Takeaway 3: The 10-Minute Fix with the Biggest Impact? Your Naming Conventions.

One of the most powerful yet simple steps you can take to improve your course’s ease of use is to be intentional with your naming conventions. Consistent, meaningful, and descriptive names for files, assignments, and modules reduce confusion, save time, and can even reinforce learning.

Here are four actionable examples:

  • Enumerate Announcements: Instead of just a title, number your announcements (e.g., “Announcement #10: Due Date Change for Project 2”). This simple habit allows for precise communication. You can refer students back to a specific message (“See Announcement #10”), and they can be sure they haven’t missed any updates.
  • Use Descriptive Module Titles: “Week #3” is functional, but “3: Graphing Linear Equations” is far more useful. When students are looking back for study materials, a descriptive title helps them review course concepts at a glance and find the right information faster.
  • Use Full Citations for Readings: Instead of a generic file name like “Chapter #1,” use a full, descriptive title or even a bibliographic citation like “Ackerman, G. (2020). Leadership and the adoption of innovative planning.” This not only provides clarity but also reinforces academic standards.
  • Use Action-Oriented Labels: Frame your labels from the student’s perspective to make them more intuitive. For example, replace “objectives” with “What we will study” or “assignments” with “Make sure to do these.” These small linguistic shifts create a more supportive and less stressful learning environment.

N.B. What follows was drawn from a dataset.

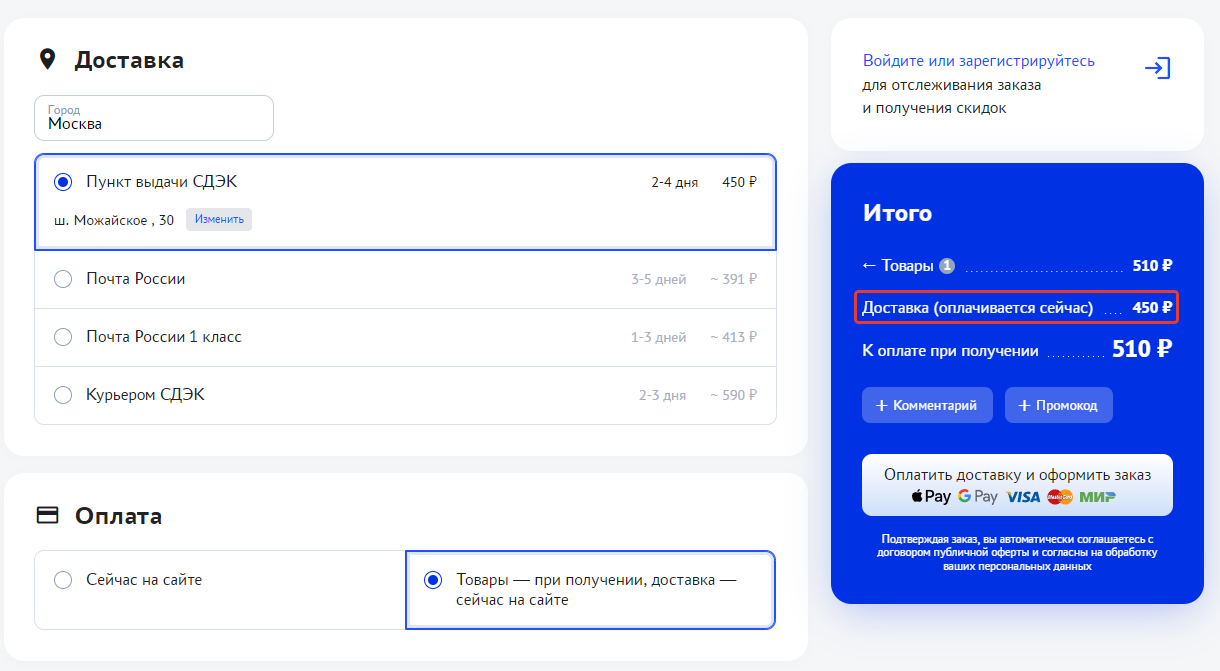Follow the Войдите или зарегистрируйтесь link
Screen dimensions: 1220x671
tap(978, 61)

Takeaway 4: Accessibility Isn’t an Add-On; It’s the Foundation

While accessibility is often discussed in the context of legal obligations, its principles are really about creating a better, more usable course for everyone. The goal is to ensure your online classroom is:

  • Perceivable: Information is presented in ways users can see and hear (e.g., captions, alternative text for images).
  • Operable: The course navigation and materials function properly on any device.
  • Understandable: It is immediately clear what students need to do and where they need to go.

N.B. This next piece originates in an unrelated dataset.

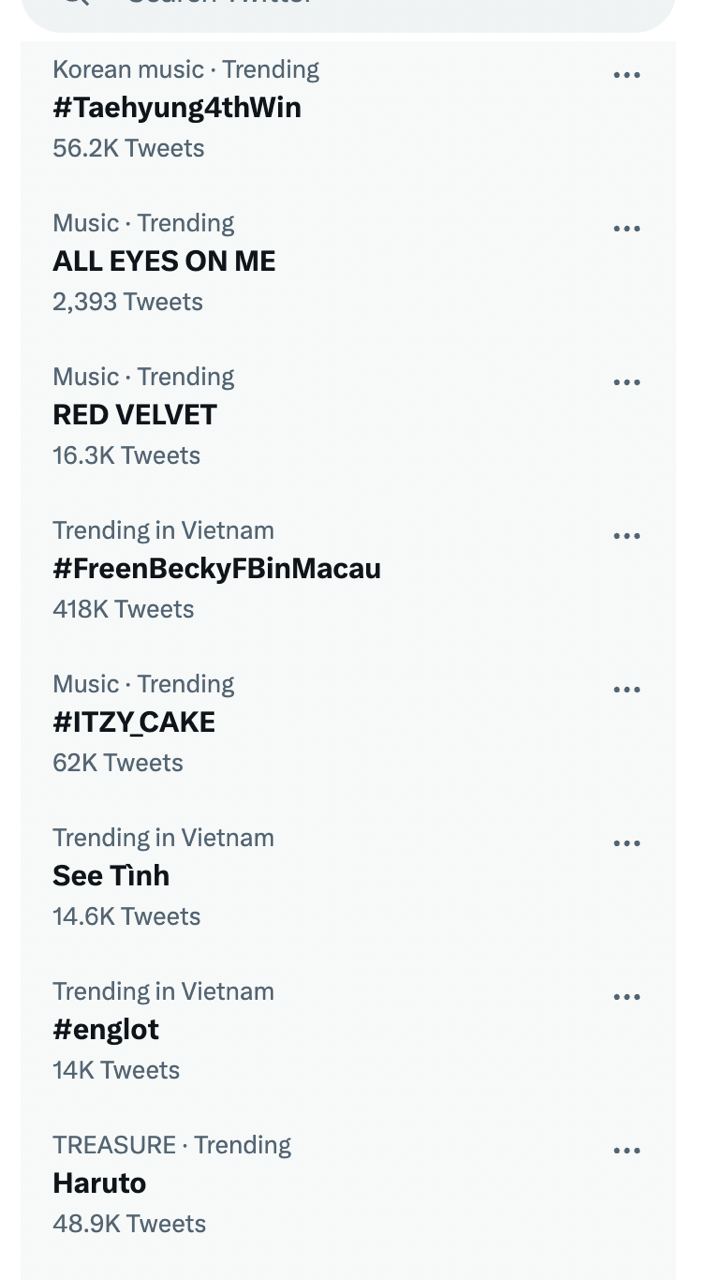Open the #Taehyung4thWin trending hashtag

Ultimately, an inaccessible course is one that is defined by high extraneous cognitive load, forcing students to waste mental energy overcoming design flaws rather than engaging with the content. A key part of making your course perceivable and operable is using universal file formats. This not only ensures every student can open your materials but also enhances security by reducing the need for students to download potentially risky files.

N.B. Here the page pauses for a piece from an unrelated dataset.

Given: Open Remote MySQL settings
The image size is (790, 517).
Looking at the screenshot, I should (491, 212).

  • For read-only documents, use PDFs. They maintain formatting and can be opened in any web browser without being downloaded.
  • For materials students need to edit, provide a cloud-based document (like a Google Doc they can copy) or an RTF (Rich Text Format) file, which can be opened by any modern word processor.
  • When sharing videos, upload them to YouTube (as “unlisted” for privacy) and embed the link. This creates a clean, distraction-free viewing experience within your LMS, stripping away the advertisements, comments, and recommended videos that can pull students away from the lesson.

Conclusion: Designing for Clarity

In the rush to spin up an online course, it’s easy to believe effectiveness comes from advanced technology. However, the most effective courses are the most intentionally and clearly designed. They are built on the principle of Ease of Use.

By implementing this framework—reducing extraneous cognitive load, streamlining navigation, using clear language, and building for accessibility from the start—you create a learning environment that works better for all students. You remove unnecessary friction and clear the path for them to dedicate their finite brainpower to what truly matters: learning.